Source data
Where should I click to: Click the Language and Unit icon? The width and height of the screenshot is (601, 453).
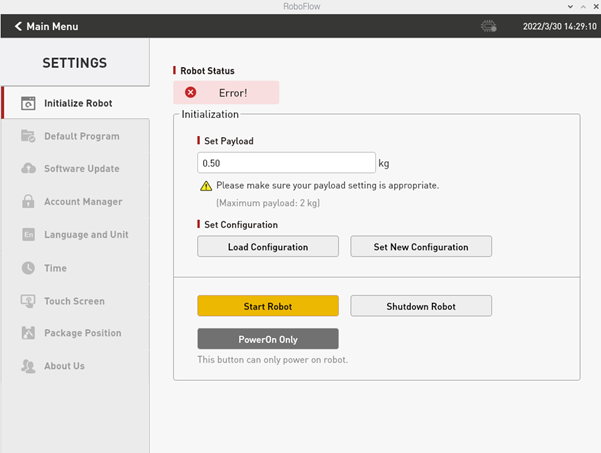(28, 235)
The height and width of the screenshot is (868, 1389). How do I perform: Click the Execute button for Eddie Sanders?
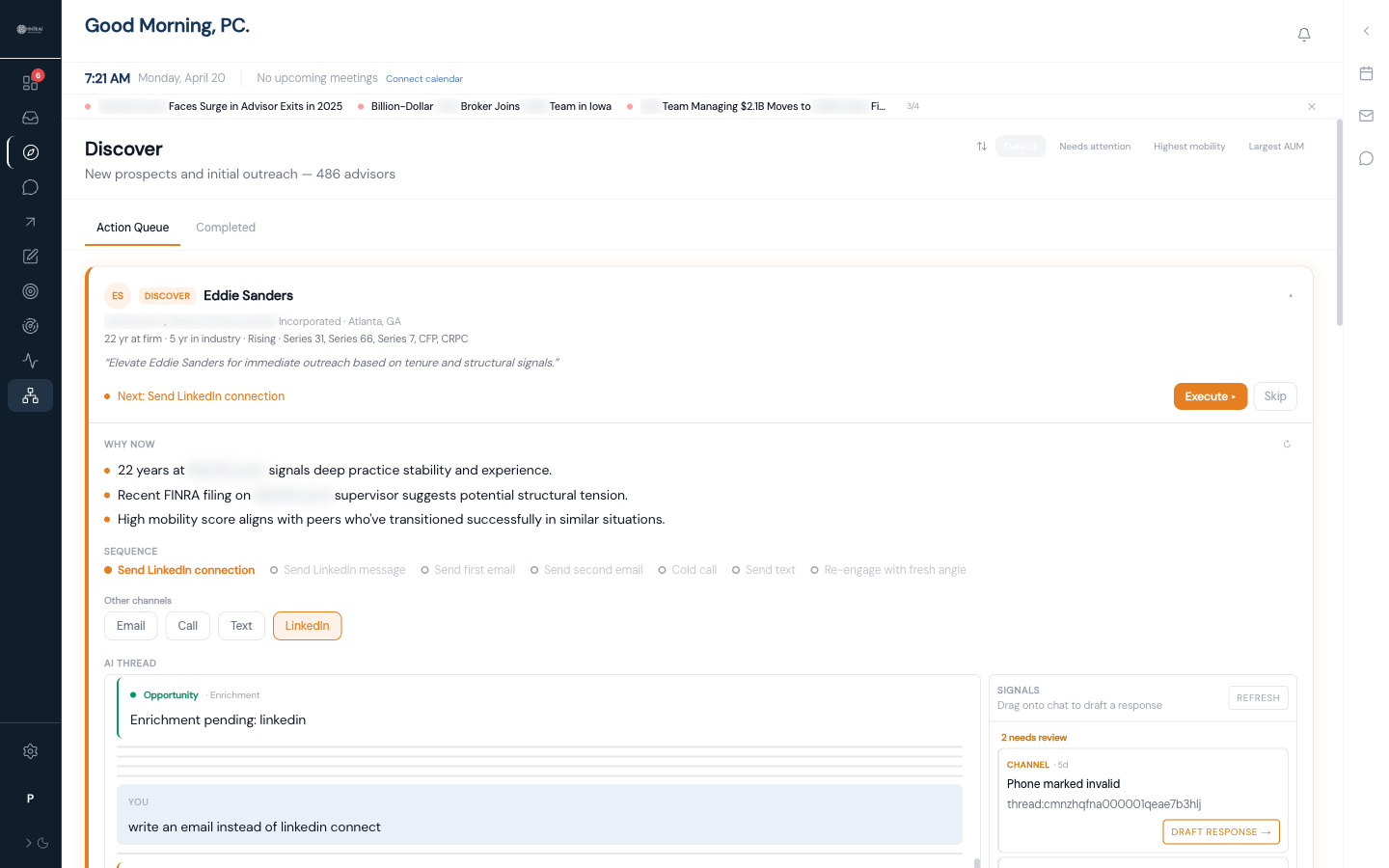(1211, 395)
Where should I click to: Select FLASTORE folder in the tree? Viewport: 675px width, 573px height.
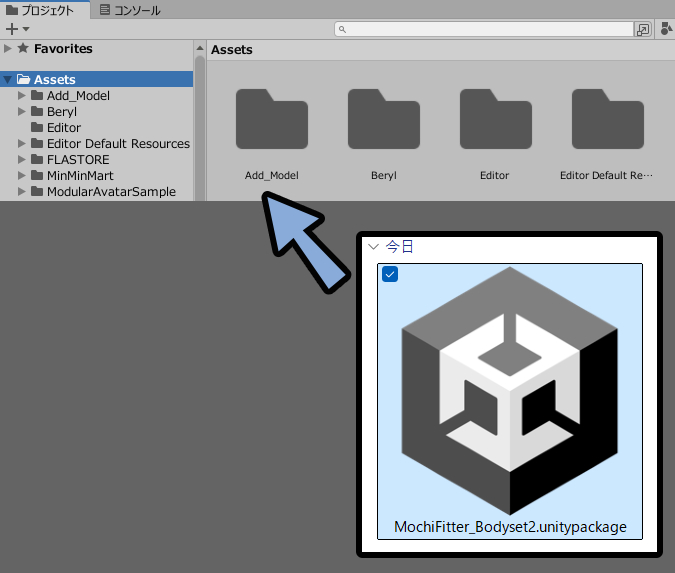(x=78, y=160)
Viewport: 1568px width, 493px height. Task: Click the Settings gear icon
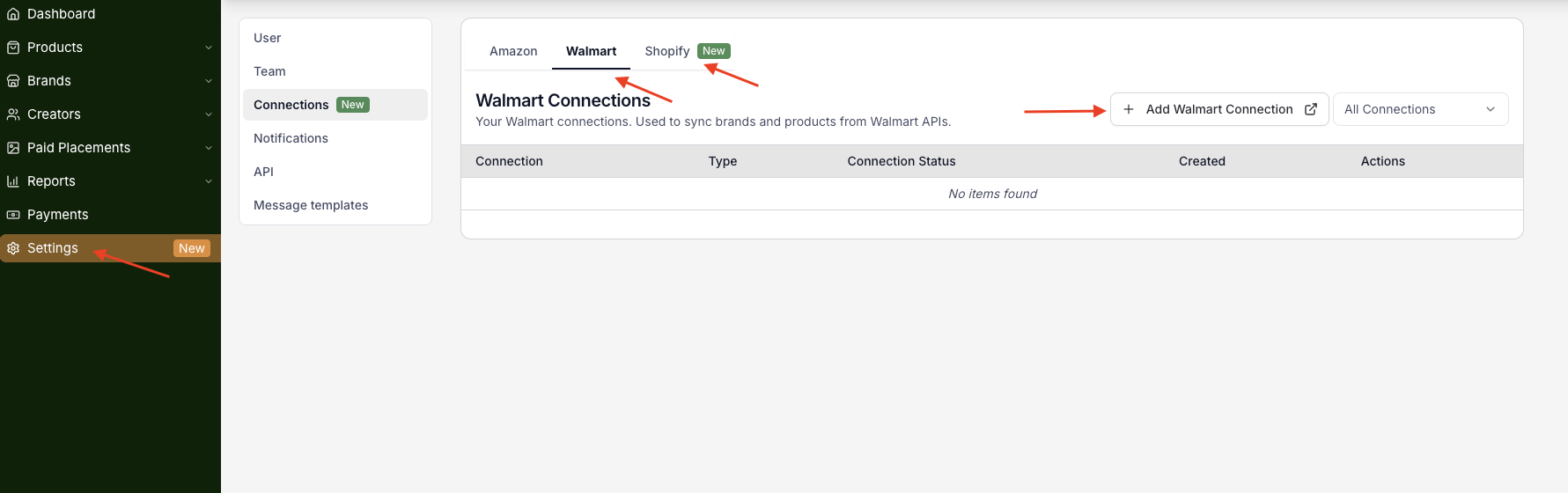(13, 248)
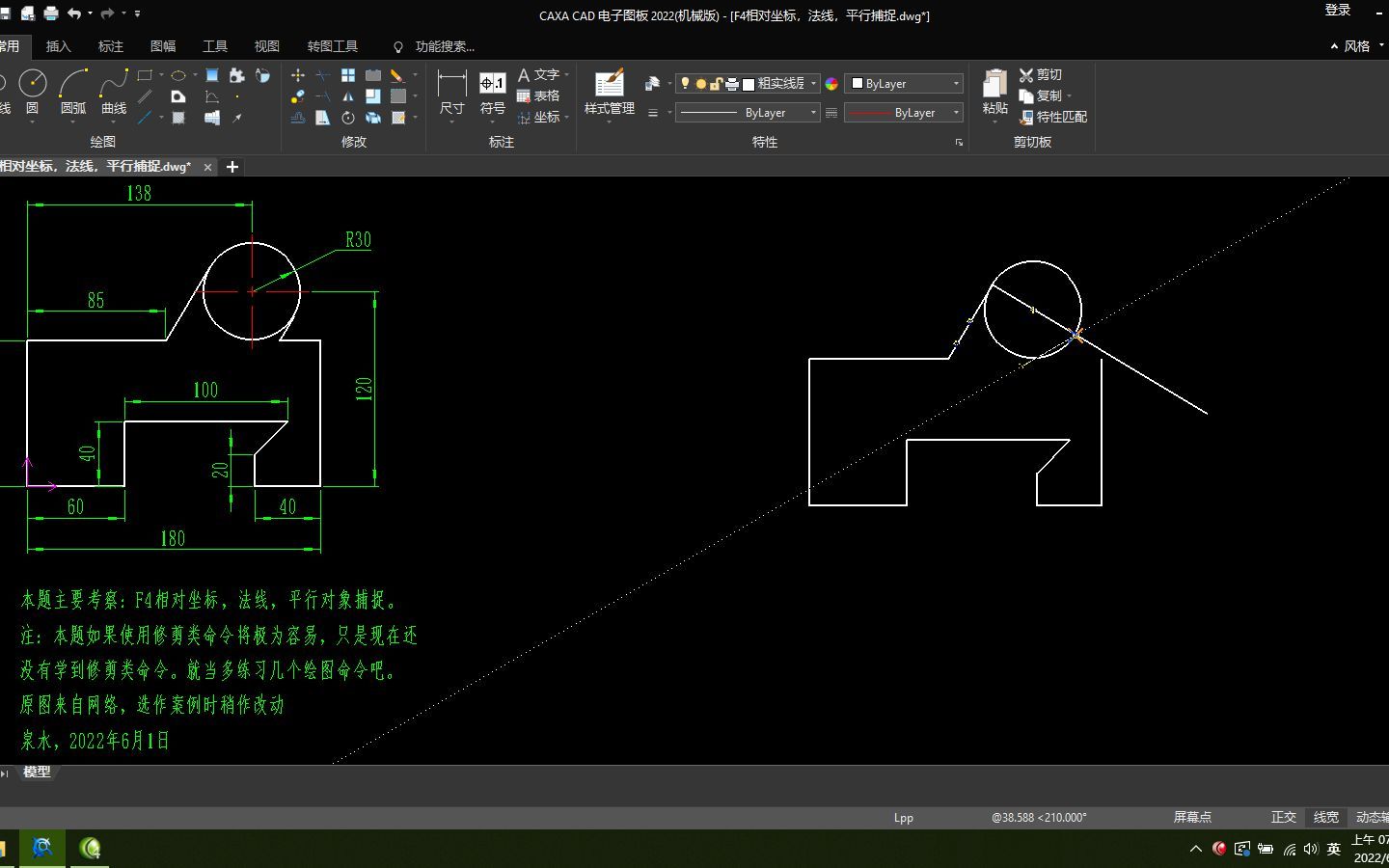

• Action item: Pictures must be left out when the records are transcribed exactly.

• Written answer:
Where should I click to: Click the Language and Unit icon? The width and height of the screenshot is (601, 453).
(28, 235)
The height and width of the screenshot is (868, 1389). How do I perform: Click the Execute button for Eddie Sanders?
(1211, 395)
Where should I click to: Select FLASTORE folder in the tree? Viewport: 675px width, 573px height.
(x=78, y=160)
Viewport: 1568px width, 493px height. Task: Click the Settings gear icon
(13, 248)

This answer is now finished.